▶ [Work order] Nothing should be left out: repeat all the data exactly.

Dataset excerpts
· · · ·

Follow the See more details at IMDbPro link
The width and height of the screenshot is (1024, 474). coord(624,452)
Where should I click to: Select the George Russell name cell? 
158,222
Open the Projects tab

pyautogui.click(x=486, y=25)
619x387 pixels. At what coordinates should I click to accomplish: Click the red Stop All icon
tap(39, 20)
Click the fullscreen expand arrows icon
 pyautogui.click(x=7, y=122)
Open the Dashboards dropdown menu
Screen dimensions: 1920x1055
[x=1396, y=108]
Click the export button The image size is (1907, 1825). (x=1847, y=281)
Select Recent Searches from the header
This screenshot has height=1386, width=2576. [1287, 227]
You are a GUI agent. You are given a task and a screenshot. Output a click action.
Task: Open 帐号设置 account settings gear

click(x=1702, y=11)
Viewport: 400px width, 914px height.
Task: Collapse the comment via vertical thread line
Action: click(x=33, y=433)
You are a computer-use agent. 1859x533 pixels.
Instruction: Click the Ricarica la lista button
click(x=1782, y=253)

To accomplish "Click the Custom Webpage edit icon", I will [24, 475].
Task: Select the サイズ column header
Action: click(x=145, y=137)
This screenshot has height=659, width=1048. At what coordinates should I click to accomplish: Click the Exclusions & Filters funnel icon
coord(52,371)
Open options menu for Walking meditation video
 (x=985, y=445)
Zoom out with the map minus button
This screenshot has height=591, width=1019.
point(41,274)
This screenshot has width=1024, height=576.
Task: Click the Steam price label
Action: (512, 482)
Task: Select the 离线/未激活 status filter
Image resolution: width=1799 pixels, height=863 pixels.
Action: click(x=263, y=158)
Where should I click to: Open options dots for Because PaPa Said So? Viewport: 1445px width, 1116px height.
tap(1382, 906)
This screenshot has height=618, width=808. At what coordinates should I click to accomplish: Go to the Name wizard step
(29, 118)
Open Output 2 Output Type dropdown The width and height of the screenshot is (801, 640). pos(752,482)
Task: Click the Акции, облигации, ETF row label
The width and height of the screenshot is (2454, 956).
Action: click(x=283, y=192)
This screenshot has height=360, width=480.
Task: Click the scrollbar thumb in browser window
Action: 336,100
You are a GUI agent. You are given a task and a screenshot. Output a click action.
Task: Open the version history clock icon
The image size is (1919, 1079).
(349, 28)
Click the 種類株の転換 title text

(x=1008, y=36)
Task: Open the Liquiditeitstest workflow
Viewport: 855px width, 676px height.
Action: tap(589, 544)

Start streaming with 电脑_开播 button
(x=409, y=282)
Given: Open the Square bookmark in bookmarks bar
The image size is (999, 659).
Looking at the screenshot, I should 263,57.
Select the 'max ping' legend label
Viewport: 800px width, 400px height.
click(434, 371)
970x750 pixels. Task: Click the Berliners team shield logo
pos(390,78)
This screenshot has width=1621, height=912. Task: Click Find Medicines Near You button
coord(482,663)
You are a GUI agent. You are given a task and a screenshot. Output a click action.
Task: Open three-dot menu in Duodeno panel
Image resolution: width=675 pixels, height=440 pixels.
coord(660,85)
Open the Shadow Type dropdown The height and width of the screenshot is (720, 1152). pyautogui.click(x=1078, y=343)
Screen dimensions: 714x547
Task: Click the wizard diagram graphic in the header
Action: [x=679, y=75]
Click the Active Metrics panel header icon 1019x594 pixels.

· · · ·

▶ [Solution below]
Follow the See more details at IMDbPro link
The width and height of the screenshot is (1024, 474). coord(624,452)
Where should I click to: Select the George Russell name cell? 
158,222
Open the Projects tab

pyautogui.click(x=486, y=25)
619x387 pixels. At what coordinates should I click to accomplish: Click the red Stop All icon
tap(39, 20)
Click the fullscreen expand arrows icon
 pyautogui.click(x=7, y=122)
Open the Dashboards dropdown menu
Screen dimensions: 1920x1055
[x=1396, y=108]
Click the export button The image size is (1907, 1825). (x=1847, y=281)
Select Recent Searches from the header
This screenshot has height=1386, width=2576. [1287, 227]
You are a GUI agent. You are given a task and a screenshot. Output a click action.
Task: Open 帐号设置 account settings gear

click(x=1702, y=11)
Viewport: 400px width, 914px height.
Task: Collapse the comment via vertical thread line
Action: click(x=33, y=433)
You are a computer-use agent. 1859x533 pixels.
Instruction: Click the Ricarica la lista button
click(x=1782, y=253)

To accomplish "Click the Custom Webpage edit icon", I will [24, 475].
Task: Select the サイズ column header
Action: click(x=145, y=137)
This screenshot has height=659, width=1048. At what coordinates should I click to accomplish: Click the Exclusions & Filters funnel icon
coord(52,371)
Open options menu for Walking meditation video
 (x=985, y=445)
Zoom out with the map minus button
This screenshot has height=591, width=1019.
point(41,274)
This screenshot has width=1024, height=576.
Task: Click the Steam price label
Action: (512, 482)
Task: Select the 离线/未激活 status filter
Image resolution: width=1799 pixels, height=863 pixels.
Action: click(x=263, y=158)
Where should I click to: Open options dots for Because PaPa Said So? Viewport: 1445px width, 1116px height.
tap(1382, 906)
This screenshot has height=618, width=808. At what coordinates should I click to accomplish: Go to the Name wizard step
(29, 118)
Open Output 2 Output Type dropdown The width and height of the screenshot is (801, 640). pos(752,482)
Task: Click the Акции, облигации, ETF row label
The width and height of the screenshot is (2454, 956).
Action: click(x=283, y=192)
This screenshot has height=360, width=480.
Task: Click the scrollbar thumb in browser window
Action: 336,100
You are a GUI agent. You are given a task and a screenshot. Output a click action.
Task: Open the version history clock icon
The image size is (1919, 1079).
(349, 28)
Click the 種類株の転換 title text

(x=1008, y=36)
Task: Open the Liquiditeitstest workflow
Viewport: 855px width, 676px height.
Action: tap(589, 544)

Start streaming with 电脑_开播 button
(x=409, y=282)
Given: Open the Square bookmark in bookmarks bar
The image size is (999, 659).
Looking at the screenshot, I should 263,57.
Select the 'max ping' legend label
Viewport: 800px width, 400px height.
click(434, 371)
970x750 pixels. Task: Click the Berliners team shield logo
pos(390,78)
This screenshot has width=1621, height=912. Task: Click Find Medicines Near You button
coord(482,663)
You are a GUI agent. You are given a task and a screenshot. Output a click action.
Task: Open three-dot menu in Duodeno panel
Image resolution: width=675 pixels, height=440 pixels.
coord(660,85)
Open the Shadow Type dropdown The height and width of the screenshot is (720, 1152). pyautogui.click(x=1078, y=343)
Screen dimensions: 714x547
Task: Click the wizard diagram graphic in the header
Action: [x=679, y=75]
Click the Active Metrics panel header icon 1019x594 pixels.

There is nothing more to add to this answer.